Franklin, with his shrewd common sense, observed, "The taxes are indeed very heavy; and if those laid on by the Government were the only ones we had to pay, we might more easily discharge them; but we have many others, and much more grievous to some of us. We are taxed quite as much by our idleness, three times as much by our pride, and four times as much by our folly; and from these taxes the Commissioners cannot ease or deliver us by allowing an abatement."
Lord John Russell once made a similar statement to a body of working men who waited upon him for the purpose of asking relief from taxation. "You complain of the taxes," he said; "but think of how you tax yourselves. You consume about fifty millions yearly in drink. Is there any Government that would dare to tax you to that extent? You have it in your own power greatly to reduce the taxes, and that without in any way appealing to us."

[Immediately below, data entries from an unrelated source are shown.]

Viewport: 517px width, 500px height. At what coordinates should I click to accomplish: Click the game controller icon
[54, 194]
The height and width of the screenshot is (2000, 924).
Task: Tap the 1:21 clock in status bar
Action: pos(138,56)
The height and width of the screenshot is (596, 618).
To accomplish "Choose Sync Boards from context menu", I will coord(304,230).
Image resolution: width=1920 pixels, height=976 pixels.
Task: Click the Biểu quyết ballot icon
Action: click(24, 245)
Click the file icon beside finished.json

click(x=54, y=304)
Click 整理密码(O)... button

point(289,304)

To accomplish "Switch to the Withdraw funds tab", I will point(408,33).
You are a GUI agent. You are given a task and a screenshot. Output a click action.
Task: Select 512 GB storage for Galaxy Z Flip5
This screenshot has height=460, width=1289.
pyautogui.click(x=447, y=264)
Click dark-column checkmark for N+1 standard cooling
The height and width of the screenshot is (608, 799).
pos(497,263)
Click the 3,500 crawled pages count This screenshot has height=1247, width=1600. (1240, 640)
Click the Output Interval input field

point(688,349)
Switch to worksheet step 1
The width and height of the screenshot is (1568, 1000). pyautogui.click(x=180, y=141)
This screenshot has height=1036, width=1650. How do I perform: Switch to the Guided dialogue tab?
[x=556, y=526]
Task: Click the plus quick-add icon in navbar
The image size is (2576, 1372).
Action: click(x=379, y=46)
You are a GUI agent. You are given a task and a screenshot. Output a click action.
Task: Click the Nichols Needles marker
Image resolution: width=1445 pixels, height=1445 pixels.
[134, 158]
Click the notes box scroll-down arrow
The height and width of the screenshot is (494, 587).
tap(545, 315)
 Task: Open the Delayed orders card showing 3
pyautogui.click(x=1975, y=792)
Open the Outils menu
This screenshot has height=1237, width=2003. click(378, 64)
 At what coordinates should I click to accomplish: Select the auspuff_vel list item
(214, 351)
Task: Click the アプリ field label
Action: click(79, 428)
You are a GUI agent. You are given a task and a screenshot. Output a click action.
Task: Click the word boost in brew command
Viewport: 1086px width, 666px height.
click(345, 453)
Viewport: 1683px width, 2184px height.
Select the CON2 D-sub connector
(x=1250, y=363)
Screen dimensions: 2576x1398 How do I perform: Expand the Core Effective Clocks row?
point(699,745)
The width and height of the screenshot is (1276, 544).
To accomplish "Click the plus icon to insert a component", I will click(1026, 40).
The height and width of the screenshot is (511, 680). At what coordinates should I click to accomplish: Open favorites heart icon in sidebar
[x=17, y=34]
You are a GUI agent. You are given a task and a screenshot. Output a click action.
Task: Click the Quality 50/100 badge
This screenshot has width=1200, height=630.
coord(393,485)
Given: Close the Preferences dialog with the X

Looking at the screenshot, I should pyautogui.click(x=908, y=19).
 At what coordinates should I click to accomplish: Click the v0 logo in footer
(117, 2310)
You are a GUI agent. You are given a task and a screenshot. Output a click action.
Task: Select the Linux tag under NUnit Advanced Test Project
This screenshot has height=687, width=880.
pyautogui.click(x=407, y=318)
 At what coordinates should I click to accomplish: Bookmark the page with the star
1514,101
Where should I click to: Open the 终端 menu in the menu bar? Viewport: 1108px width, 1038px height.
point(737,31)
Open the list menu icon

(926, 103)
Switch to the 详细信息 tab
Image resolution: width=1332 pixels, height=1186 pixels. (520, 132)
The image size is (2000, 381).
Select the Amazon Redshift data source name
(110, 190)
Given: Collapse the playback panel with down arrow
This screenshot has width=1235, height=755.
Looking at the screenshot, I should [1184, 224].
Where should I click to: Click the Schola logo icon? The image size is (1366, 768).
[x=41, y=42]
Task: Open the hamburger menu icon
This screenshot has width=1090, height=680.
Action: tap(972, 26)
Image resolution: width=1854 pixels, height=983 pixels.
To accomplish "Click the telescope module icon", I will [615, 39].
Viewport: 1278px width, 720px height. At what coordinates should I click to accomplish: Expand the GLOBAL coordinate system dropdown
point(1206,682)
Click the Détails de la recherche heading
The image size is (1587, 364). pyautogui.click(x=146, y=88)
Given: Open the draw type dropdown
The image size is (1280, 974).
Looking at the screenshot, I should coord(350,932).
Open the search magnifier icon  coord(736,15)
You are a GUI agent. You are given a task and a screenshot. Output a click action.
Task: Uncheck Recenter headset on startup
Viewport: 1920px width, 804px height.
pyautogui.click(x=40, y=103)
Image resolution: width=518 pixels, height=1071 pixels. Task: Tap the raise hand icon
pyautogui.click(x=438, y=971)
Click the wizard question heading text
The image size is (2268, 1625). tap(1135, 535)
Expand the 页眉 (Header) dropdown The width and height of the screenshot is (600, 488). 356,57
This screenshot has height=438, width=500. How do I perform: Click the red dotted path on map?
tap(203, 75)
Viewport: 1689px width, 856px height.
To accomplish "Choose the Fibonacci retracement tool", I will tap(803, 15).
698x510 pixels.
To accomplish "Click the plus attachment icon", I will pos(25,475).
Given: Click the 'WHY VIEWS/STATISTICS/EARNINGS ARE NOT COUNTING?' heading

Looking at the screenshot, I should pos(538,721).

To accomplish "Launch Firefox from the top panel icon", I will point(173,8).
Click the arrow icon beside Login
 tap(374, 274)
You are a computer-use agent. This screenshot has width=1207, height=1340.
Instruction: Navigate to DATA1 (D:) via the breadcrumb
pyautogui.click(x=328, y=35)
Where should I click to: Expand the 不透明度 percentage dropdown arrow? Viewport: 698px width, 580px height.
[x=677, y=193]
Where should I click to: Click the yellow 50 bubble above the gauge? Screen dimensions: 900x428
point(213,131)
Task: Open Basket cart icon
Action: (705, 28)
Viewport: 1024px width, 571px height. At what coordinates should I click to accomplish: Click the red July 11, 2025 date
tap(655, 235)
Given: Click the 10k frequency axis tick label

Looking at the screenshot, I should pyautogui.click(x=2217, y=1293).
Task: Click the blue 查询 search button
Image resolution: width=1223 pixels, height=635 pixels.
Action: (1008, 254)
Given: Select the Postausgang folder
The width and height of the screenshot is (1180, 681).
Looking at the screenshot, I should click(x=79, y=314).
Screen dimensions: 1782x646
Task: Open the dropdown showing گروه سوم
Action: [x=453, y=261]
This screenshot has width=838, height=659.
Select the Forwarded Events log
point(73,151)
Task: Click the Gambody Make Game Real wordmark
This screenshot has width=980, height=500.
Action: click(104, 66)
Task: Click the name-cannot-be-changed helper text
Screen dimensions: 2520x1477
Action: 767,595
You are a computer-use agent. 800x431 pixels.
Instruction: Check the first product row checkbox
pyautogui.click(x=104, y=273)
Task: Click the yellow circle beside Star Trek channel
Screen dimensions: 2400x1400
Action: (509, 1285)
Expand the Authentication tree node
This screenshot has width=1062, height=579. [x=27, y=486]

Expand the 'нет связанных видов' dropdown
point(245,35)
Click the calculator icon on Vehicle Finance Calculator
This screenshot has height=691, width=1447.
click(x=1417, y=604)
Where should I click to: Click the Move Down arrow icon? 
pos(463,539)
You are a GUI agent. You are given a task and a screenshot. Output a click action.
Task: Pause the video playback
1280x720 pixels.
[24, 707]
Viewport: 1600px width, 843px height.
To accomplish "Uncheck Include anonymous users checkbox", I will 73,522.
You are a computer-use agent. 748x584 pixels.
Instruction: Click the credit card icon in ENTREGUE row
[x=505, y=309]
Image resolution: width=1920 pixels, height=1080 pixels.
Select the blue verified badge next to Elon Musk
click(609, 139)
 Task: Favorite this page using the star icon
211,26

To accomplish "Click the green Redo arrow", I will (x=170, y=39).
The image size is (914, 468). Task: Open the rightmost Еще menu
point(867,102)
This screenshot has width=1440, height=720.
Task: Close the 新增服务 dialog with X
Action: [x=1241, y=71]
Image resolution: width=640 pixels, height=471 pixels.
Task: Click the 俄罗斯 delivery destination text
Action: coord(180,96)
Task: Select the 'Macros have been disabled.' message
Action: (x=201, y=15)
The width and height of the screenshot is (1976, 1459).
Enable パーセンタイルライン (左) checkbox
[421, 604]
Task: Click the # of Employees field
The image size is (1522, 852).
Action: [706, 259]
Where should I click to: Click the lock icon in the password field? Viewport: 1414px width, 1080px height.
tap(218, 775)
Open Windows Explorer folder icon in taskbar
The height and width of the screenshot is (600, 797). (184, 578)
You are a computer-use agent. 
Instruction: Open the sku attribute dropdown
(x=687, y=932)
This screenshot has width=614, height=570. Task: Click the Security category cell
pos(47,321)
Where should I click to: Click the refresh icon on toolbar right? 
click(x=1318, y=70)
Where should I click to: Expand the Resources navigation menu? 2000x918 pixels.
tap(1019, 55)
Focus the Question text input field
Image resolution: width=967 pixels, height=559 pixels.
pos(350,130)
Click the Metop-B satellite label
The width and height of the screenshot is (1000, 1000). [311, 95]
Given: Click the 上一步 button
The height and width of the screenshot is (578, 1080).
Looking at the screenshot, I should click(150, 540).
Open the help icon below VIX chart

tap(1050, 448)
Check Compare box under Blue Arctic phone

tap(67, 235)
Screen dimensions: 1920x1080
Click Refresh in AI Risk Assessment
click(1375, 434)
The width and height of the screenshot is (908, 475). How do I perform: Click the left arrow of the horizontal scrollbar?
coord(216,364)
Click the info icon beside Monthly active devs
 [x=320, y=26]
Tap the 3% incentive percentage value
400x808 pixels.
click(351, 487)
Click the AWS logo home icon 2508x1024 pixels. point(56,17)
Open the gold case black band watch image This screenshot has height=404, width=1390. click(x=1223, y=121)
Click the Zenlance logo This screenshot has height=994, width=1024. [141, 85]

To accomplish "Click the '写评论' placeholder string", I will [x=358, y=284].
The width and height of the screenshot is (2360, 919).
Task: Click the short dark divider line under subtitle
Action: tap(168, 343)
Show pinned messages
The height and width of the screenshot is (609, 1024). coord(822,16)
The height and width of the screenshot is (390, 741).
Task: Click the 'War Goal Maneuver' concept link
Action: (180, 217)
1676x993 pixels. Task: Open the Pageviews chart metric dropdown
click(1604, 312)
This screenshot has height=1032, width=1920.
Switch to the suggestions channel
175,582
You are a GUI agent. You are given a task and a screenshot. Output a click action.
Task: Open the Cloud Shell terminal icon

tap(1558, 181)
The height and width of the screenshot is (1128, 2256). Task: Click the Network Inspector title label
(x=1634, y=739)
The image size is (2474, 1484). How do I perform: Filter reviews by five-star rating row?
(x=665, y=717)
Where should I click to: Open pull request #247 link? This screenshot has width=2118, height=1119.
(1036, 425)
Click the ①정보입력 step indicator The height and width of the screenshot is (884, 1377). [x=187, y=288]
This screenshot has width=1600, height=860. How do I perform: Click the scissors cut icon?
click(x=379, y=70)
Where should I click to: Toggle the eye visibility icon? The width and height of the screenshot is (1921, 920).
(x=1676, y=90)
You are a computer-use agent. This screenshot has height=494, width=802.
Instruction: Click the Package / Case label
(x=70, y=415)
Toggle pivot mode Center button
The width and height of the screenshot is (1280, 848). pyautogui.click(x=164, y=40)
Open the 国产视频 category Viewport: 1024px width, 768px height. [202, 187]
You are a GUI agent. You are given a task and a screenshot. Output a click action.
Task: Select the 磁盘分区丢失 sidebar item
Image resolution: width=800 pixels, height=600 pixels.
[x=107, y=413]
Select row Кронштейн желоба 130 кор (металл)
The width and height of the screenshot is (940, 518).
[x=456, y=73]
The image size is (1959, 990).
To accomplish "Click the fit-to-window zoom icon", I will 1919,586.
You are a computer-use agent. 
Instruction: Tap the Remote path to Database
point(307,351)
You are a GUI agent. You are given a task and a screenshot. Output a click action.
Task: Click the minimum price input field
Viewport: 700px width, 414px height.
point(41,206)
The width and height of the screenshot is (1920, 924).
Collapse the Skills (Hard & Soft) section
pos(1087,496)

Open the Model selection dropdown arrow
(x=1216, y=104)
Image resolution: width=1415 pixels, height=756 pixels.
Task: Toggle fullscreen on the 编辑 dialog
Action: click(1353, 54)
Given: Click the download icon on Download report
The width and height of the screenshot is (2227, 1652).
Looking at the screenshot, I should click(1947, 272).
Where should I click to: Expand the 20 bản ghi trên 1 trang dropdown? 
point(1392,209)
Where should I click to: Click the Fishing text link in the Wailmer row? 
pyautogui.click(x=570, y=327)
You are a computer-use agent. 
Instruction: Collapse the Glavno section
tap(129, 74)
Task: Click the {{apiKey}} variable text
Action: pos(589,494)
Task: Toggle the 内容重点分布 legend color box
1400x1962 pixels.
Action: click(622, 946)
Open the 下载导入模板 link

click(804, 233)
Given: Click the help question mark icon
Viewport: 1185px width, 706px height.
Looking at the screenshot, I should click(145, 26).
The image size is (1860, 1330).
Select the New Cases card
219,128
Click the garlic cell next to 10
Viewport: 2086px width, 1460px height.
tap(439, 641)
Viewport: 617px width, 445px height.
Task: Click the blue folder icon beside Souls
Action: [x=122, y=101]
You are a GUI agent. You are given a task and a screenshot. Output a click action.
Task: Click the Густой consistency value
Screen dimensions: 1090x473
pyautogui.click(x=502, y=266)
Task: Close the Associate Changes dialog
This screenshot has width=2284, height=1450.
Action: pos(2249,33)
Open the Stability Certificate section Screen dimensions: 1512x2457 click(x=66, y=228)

Complaining that the laws are bad, and that the taxes are heavy, will not mend matters. Aristocratic government, and the tyranny of masters, are nothing like so injurious as the tyranny of vicious appetites. Men are easily led away by the parade of their miseries, which are for the most part voluntary and self-imposed,—the results of idleness, thriftlessness, intemperance, and misconduct. To blame others for what we suffer, is always more agreeable to our self-pride, than to blame ourselves. But it is perfectly clear that people who live from day to day without plan, without rule, without forethought—who spend all their earnings, without saving anything for the future—are preparing beforehand for inevitable distress. To provide only for the present, is the sure means to sacrificing the future. What hope can there be for a people whose only maxim seems to be, "Let us eat and drink, for to-morrow we die"?
All this may seem very hopeless; yet it is not entirely so. The large earnings of the working classes is an important point to start with. The gradual diffusion of education will help them to use, and not abuse, their means of comfortable living. The more extended knowledge of the uses of economy, frugality, and thrift, will help them to spend their lives more soberly, virtuously, and religiously. Mr. Denison was of opinion that much of this might be accomplished "within two generations." Social improvement is always very slow. How extremely tardy has been the progress of civilization! How gradually have its humanizing influences operated in elevating the mass of the people! It requires the lapse of generations before its effects can be so much as discerned: for a generation is but as a day in the history of civilization. It has cost most nations ages of wars, before they could conquer their right of existence as nations. It took four centuries of persecutions and martyrdoms to establish Christianity, and two centuries of civil wars to establish the Reformation. The emancipation of the bondsmen from feudal slavery was only reached through long ages of misery. From the days in which our British progenitors rushed to battle in their war-paint,—or those more recent times when the whole of the labouring people were villeins and serfs, bought and sold with the soil which they tilled,—to the times in which we now live,—how wide the difference, how gratifying the contrast. Surely it ought not to be so difficult to put an end to the Satanic influences of thriftlessness, drunkenness, and improvidence!
CHAPTER IV.
MEANS OF SAVING.
"Self-reliance and self-denial will teach a man to drink out of his own cistern, and eat his own sweet bread, and to learn and labour truly to get his own living, and carefully to save and expend the good things committed to his trust."—Lord Bacon.
"Love, therefore, labour: if thou should'st not want it for food, thou may'st for physic. It is wholesome for the body, and good for the mind; it prevents the fruit of idleness."—William Penn.
"The parent who does not teach his child a trade, teaches him to be a thief."—Brahminical Scriptures.
Those who say that "It can't be done," are probably not aware that many of the working classes are in the receipt of incomes considerably larger than those of professional men.